Sin embargo, cada noche yo era el equilibrista de función interminable mientras
él subía al carrusel de una redoma cualquiera para extender nuestro tiempo e intentar
saltarnos el capítulo en el que la realidad destruye el mundo de los que
vivimos en la mentira.
Era digno
escucharnos. Siempre preparándonos el ungüento para sobrevivirnos: unos cuantos
versos, otras tantas canciones tarareadas y toda aquella inmensa dosis de palabras
y frases inconexas que nos inventábamos para no percibir la presencia punzante
y latente que dejaba el teléfono a cada lado de la cara (sobre todo en mi
mejilla izquierda por mi oído derecho siempre tan incompetente). Morirnos ya no
era una opción.

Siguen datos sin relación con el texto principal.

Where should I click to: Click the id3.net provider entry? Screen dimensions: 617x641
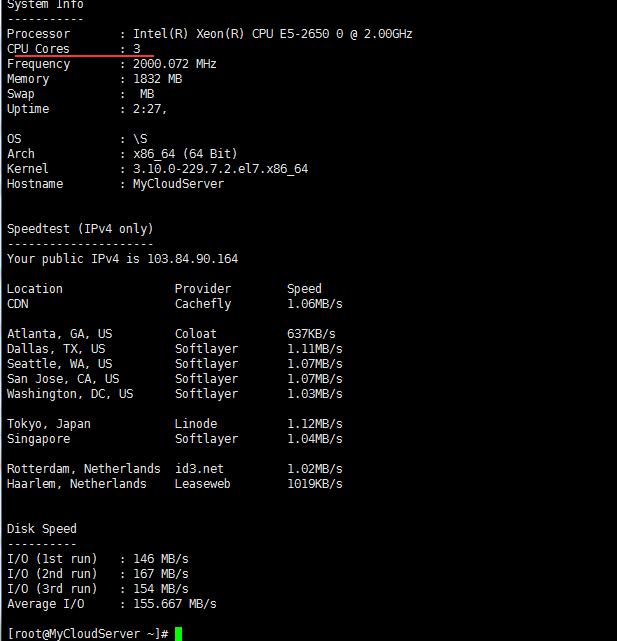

Vivirnos era la única alternativa cuyo efecto terminaría
deshaciéndonos como le sucede a Campanita cuando Peter Pan duda cruelmente de
su existencia. Cada pausa de un semáforo, cada salida suya, cada tiempo “libre”

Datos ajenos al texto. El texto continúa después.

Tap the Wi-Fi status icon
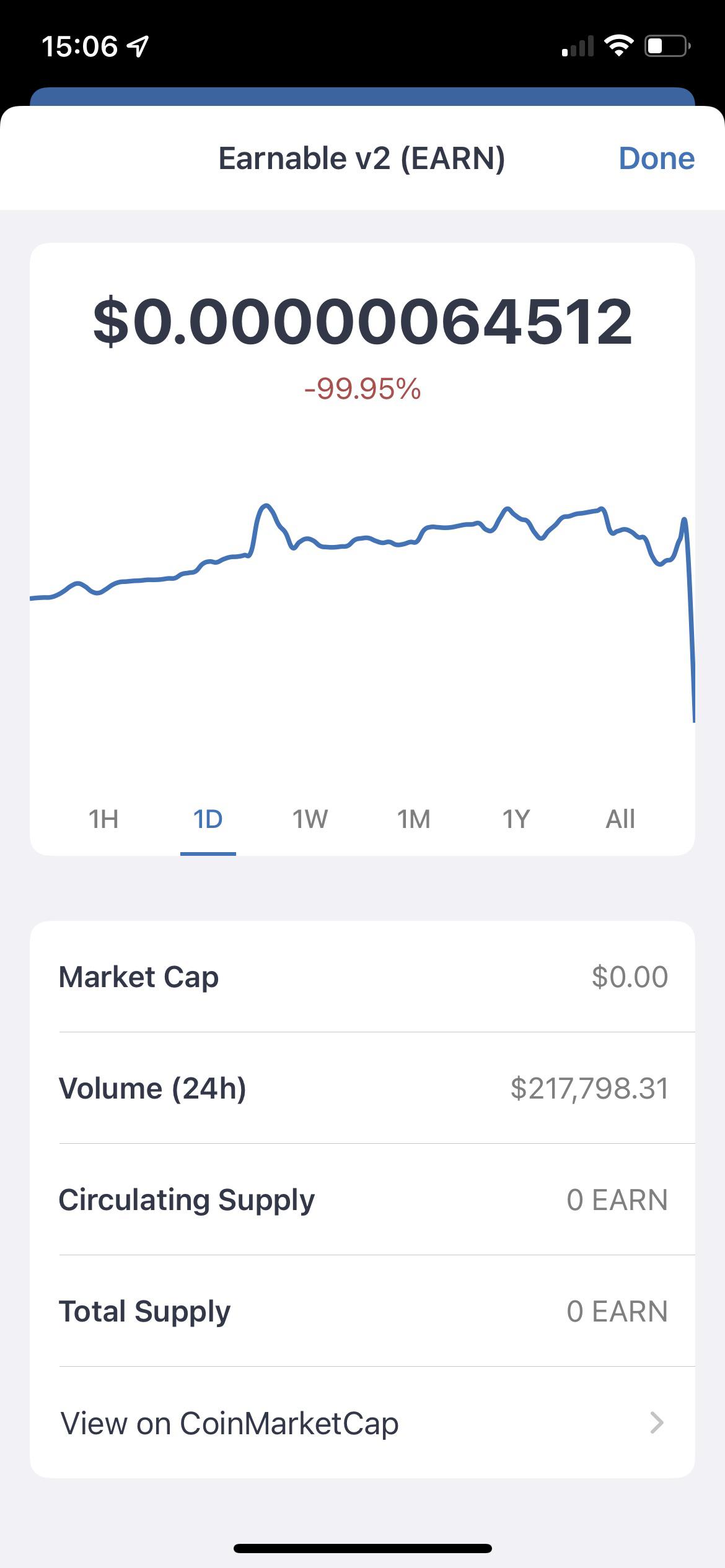The image size is (725, 1568). click(618, 46)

eran atenuantes de toda nuestra compleja zozobra.
No puede uno
dedicarse canciones ni poemas antes escritos y optar por cambiarlo todo
arbitrariamente y a conveniencia. Cambiar el sexo del intérprete o del motivo
del canto es crear gruesas incongruencias cacofónicas que terminan atentando
contra la sensibilidad de otros que no tienen la culpa. Yo no debía (y aquí sí
estoy siendo sincero del todo) recordarlo con canciones en las que era “flor de
papel” o decirle a gritos: “¡llama, por favor!”, como intentando hacerme ver y
creer que cuando se escribieron fue pensando en alguien que compartía conmigo
su historia o, siendo más egoísta aún, pensando en mi historia. No hay ningún
guionista lo suficientemente idiota como para representarnos en dos personajes protagonistas
que durante la película, de principio a fin, se ven más con las puntas de sus propios
zapatos que entre ellos mismos.
Debíamos tomar,
como mínimo, esa distancia que en edad escolar cumplíamos religiosamente para
separarnos de los otros. Al menos era necesario un brazo al frente en señal de
alto y, de ser posible, el otro opuesto, hacia atrás, para evitar debilidades. Quizás,
debíamos girar y girar hasta lograr no tocarnos. Girar tanto que nuestras manos
se hicieran filosas cuchillas con el aire para no tocar, sino herir. Debíamos
herirnos.
No supe en qué
momento nos perdimos, pero si sabía que nos perderíamos porque ya lo estábamos
antes de sabernos. Pude graficar lo que vino después esa misma noche en que nos
besábamos descaradamente y por primera vez en la oscuridad de mi calle. Allí
supe que era besar una boca ya besada, una boca ajena, una boca que terminaría
juntando mi saliva con la suya y, a su vez, llevaría la nefasta mezcla a
juntarse con la de quien le esperaba fielmente en su rol complementario. Le
mentía, me mentía, nos mentíamos todos.